Paul Kappelman: Yeah.

Vic: I can ask. Right. It’s more, it’s like a little more hard to put in, in five words in a search bar and I just want the answer. I don’t want to go do a bunch of, uh, reading up on things. I need a black and white answer. That’s it. Okay. And then they both are negotiating with Apple. Yeah. to Apple’s going to pick one [01:17:00] of them to be the AI tool.

Vic: I think beneath Siri. So Siri is is a is on every Apple phone, but it’s it’s not very good quality is it’s almost useless. Um, and I think Apple at their developer day, which is like in a month is going to pick one of these two platforms. My, my prediction is that they’re going to go with open, um, they’re going to open AI, GPT is going to be their partner, but not with Microsoft.

Vic: I think, I think, I think Sam almost going to do a direct deal outside of the Microsoft, but I have no inside information on this, my guess. Interesting. But they’re, they’re, Apple has been public about their negotiating with both OpenAI and Google right now. Yeah, so then the, the other things they rolled out were, uh, Gems.
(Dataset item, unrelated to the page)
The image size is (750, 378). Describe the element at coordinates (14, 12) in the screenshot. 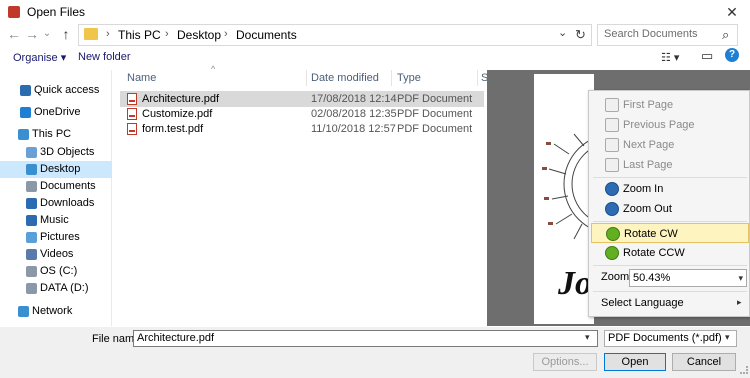

I see `app-icon` at that location.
Vic: So that’s kind of interesting, it’s not in this story, but they rolled out, um, this is the search story. Gems are, are their brand, one of the things that bothers me about [01:18:00] Google is they have too many brands. Like, yesterday they announced four new brands, and I don’t want to remember all these brands. But GEMS is their internal brand for an agent, which is like a instance of an AI that would be trained and really good at one particular thing.

Vic: So in the next couple weeks, if you have their Google Advanced, it’s like 20 bucks a month, which I have, but I haven’t been, they’re going to release this ability to make agents Where, like I want to do a health, a health care coach that just sits there and I can ask it health care questions. It knows my interests, it knows my situation, but you can do a, a strength training coach or you want to learn Spanish.

Vic: So they’re like little pieces of Gemini that are tailored to you. Just to one particular use case. And then you, when you go to it, it’s just talking about that. Have you calculated all of your subscriptions yet? Or you don’t even want to know the [01:19:00] answer to that.

Paul Kappelman: Yeah.

Vic: I keep up with it. It’s about 350 a month, a month.

Vic: Okay. Yeah. But

Paul Kappelman: eventually you’re going to trim that back. Once you figure out a whole

Vic: bunch of them, many of them are. They’re all 10, 20, uh, Nothing’s going to

Paul Kappelman: break the bank, but yeah, you don’t need all of them. At some point, you’re going to figure out which are the best, but that’s going to change. I mean, that’s,

Vic: yeah, it changes.

Vic: You know, I add new ones all the time. I added an 8 one two weeks ago. That seems more powerful than a 200 one that I added two weeks ago. Six months ago, just because it has, you know, changing so fast. So, uh, that’s all the stories we have. So Paul, thanks for doing this. Any other comments or things that we didn’t cover that

Paul Kappelman: we should enjoy the show.

Paul Kappelman: Thank you for having me. Um, it’s been, it’s been fun to hang out. It was always fun to talk riff on healthcare stuff. And it’s even more fun when Marcus

Vic: is here. So, yeah, we need to have you back as a guest and go deep into something around health systems or maybe your next project or whatever you want to talk about anytime.

Vic: So thank you. Okay. Thanks, Paul. Appreciate [01:20:00] it.